Open freezing is the process of freezing fresh produce, baked goods, and other foods in such a way that you can easily use only what you need instead of the whole package. It’s a great way to make the most of your time, effort, and grocery money and fill your freezer with homemade convenience items.
You’ve had such a fun day berry picking with the kids. You think, it would be great to stash a bunch of these berries away for the winter. Then we could enjoy berries for all kinds of recipes.
Upon returning home, you carefully wash and package a large bag of berries, thrilled that you’ll have a source of sunshiny goodness for months to come.
A few weeks later you go to the freezer. You just want a handful of berries to throw into a smoothie. But, what the…? The berries are frozen in a solid chunk. One very large solid chunk.
You can either thaw the entire bag — and figure out what to do with ALL THOSE BERRIES right now! — or you can try to chisel off what you need and hope you don’t poke your eye out.
Surely there’s a better way to freezing foods so that you can conveniently use them later, right?
Yes, there is a better way and it won’t take long. What you’re looking for is the process of mimicking a commercially flash frozen process at home, otherwise known as open freezing.
The difference between flash freezing and open freezing
Scientifically, flash freezing involves cryogenic temperatures. Obviously, your kitchen is not that high tech. But you can approximate the “flash freezing” process at home; its technical term is open freezing.
The process is really quite simple. Freeze perishable food items in single layers on trays so that they are independently frozen, not clinging together in a frozen clump. Once they are strong and independent, you can package them together in a ziptop freezer bag or freezer-safe container and return them to the freezer for longer storage.

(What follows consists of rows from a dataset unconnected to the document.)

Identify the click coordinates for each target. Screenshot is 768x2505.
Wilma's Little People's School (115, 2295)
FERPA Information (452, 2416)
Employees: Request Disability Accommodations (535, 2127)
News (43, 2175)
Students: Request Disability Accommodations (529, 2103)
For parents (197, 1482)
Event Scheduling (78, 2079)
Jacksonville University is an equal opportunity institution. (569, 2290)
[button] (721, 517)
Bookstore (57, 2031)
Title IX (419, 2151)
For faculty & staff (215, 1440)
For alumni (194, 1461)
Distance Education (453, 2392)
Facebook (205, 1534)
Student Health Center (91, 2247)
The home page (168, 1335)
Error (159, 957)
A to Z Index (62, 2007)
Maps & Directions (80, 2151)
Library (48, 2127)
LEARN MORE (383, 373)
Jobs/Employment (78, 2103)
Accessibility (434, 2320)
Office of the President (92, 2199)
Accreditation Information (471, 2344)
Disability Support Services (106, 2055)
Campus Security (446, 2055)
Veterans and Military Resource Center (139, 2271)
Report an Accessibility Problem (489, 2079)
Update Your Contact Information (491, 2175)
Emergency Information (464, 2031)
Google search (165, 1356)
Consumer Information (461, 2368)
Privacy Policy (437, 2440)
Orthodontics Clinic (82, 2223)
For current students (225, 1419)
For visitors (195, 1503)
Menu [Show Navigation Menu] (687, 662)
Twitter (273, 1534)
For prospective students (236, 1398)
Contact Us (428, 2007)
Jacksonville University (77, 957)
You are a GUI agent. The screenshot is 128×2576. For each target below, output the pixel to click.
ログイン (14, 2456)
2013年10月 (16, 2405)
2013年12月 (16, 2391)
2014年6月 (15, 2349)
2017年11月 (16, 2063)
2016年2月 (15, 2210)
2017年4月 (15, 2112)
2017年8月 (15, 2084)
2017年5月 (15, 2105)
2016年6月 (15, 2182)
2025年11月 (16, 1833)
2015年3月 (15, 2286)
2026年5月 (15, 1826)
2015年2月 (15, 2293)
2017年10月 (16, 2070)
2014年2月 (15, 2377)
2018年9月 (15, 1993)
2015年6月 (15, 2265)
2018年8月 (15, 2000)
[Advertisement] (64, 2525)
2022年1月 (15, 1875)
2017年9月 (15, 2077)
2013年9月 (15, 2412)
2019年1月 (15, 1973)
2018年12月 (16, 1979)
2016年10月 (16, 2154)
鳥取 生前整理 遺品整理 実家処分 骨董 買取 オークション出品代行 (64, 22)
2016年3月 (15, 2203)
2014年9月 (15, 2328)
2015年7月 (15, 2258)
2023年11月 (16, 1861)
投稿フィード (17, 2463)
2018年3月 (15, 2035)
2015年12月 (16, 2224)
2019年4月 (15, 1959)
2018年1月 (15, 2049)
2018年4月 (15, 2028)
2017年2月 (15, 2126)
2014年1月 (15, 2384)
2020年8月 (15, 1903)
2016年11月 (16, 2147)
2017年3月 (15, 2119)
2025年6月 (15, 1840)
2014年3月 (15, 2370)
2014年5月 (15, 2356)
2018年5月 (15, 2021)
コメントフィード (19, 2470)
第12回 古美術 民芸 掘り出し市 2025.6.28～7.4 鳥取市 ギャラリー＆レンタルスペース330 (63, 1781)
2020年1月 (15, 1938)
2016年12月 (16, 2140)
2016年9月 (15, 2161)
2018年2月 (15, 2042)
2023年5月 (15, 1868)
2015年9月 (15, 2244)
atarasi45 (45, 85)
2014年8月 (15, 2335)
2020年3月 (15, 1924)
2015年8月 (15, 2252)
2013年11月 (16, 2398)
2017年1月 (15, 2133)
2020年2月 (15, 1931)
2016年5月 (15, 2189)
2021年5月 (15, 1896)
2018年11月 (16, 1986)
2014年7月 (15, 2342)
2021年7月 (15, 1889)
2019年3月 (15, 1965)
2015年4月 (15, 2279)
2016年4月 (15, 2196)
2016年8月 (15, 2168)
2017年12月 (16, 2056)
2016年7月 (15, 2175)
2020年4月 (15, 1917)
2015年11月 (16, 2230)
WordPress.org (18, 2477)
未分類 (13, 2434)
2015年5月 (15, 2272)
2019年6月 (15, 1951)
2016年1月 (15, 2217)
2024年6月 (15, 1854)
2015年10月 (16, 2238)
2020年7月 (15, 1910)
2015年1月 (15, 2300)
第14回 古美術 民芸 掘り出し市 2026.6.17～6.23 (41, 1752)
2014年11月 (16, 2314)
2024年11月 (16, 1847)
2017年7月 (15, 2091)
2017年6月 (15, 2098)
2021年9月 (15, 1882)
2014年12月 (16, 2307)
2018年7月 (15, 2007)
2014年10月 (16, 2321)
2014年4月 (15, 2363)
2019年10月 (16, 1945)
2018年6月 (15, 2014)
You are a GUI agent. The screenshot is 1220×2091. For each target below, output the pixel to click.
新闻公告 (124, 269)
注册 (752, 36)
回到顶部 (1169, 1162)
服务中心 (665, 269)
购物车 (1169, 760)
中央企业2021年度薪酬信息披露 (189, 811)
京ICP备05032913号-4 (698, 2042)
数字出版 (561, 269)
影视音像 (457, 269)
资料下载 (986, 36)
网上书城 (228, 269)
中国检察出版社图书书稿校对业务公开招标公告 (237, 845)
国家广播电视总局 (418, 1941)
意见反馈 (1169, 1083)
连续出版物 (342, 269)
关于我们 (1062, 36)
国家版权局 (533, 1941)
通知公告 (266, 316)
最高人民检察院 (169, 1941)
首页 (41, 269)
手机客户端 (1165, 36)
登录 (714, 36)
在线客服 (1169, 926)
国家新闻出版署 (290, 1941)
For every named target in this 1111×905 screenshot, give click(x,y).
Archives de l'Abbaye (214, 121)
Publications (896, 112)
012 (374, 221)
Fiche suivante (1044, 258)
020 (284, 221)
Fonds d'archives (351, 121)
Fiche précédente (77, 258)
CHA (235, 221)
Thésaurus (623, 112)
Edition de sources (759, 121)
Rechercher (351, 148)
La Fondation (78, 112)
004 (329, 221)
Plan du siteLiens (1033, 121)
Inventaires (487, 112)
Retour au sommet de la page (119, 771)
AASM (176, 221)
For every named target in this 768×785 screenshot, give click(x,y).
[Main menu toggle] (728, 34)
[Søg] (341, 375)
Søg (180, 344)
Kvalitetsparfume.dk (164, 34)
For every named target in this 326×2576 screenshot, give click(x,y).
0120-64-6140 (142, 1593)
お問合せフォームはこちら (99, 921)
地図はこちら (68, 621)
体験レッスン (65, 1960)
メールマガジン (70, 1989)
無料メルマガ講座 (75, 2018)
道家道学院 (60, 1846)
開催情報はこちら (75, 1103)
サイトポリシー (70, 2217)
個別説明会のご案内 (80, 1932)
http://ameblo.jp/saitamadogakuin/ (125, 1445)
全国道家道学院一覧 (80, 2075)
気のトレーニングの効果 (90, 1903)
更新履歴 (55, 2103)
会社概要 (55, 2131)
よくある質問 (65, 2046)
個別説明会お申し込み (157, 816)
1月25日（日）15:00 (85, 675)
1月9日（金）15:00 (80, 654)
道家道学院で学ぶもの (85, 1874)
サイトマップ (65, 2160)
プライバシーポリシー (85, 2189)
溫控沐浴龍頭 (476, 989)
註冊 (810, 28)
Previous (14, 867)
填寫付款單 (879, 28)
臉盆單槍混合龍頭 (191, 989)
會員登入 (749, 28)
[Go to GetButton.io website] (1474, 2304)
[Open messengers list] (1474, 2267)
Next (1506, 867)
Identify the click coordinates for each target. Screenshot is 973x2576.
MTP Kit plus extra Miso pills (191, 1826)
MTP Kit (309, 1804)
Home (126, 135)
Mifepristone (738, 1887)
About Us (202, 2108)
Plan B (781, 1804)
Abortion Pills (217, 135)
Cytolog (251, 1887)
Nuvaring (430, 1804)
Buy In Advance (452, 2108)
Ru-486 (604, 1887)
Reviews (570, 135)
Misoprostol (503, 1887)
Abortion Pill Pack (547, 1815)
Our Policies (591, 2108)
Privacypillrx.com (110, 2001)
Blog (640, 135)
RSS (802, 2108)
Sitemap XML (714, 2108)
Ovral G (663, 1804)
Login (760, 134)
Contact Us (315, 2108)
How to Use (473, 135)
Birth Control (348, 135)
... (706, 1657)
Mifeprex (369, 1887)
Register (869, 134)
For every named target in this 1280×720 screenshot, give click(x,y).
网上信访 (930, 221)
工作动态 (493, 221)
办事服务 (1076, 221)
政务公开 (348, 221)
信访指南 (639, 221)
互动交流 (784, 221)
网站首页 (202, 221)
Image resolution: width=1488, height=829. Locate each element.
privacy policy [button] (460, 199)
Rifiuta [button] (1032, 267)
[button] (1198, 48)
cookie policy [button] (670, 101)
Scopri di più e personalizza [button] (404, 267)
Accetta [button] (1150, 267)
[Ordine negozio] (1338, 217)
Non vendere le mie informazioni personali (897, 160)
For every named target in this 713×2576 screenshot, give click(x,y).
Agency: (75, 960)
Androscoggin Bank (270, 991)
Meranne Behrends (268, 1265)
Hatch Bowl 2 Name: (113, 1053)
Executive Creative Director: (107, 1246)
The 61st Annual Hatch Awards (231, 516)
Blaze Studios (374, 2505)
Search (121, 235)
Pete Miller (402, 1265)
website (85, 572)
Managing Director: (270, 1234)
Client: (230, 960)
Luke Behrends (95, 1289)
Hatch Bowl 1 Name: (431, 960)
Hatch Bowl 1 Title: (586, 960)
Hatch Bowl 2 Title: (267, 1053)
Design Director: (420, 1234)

In doing so, you avoid having to thaw a huge lump of something.
Foods that are great for open freezing:
Flash freezing works well for a number of food items, besides the aforementioned berries. You can open freeze food items like hamburger patties, taquitos, sliced chicken strips, scones, cinnamon rolls, and chocolate butterhorns. Open freezing is also good for freezing a variety of fresh produce, like mushrooms, sliced onion, bell pepper strips, banana slices, cherries, and other fruits like pineapple or mango.
These recipes make good use of open freezing:
- Chocolate Butterhorns
- Cinnamon Roll Convenience Without the Can
- Maple Oat Scones
- Making Burger Patties for the Freezer
- Easy Chicken Strips for the Freezer
- Easy Chicken and Cheese Flautas
I regularly freeze all the above items. When I want berries for a smoothie or scones for breakfast, I just pull what I need out of the freezer instead of having to thaw an entire package of something. The scones bake up wonderfully first thing in the morning with very little work from me. Love that!
Open freezing foods at home: how to do it
- Prepare your food items: rinse the berries, form the hamburger patties, prepare the rolls, etc.
- Lay them out on parchment-lined cookie sheets. Be sure that your trays fit inside your freezer!
- Place the trays in the freezer, making sure the tray sits level.
- After 20-30 minutes or until the surface of the food item is hard, pull the tray from the freezer and quickly package the food into labeled freezer bags.
- Immediately return the bags to the freezer. Store the bags in the freezer until ready to use.
- Use only as many of the item as you need at a given time.
Practically speaking, I’ve found that my side-by-side freezer works best for flash freezing. Your mileage may vary.
Once you’ve frozen the food items individually, you’ll need to package them for longterm storage. Choose ziptop freezer bags that are thicker than regular ziptop storage bags or freezer-safe containers. These square freezer boxes make stacking easy.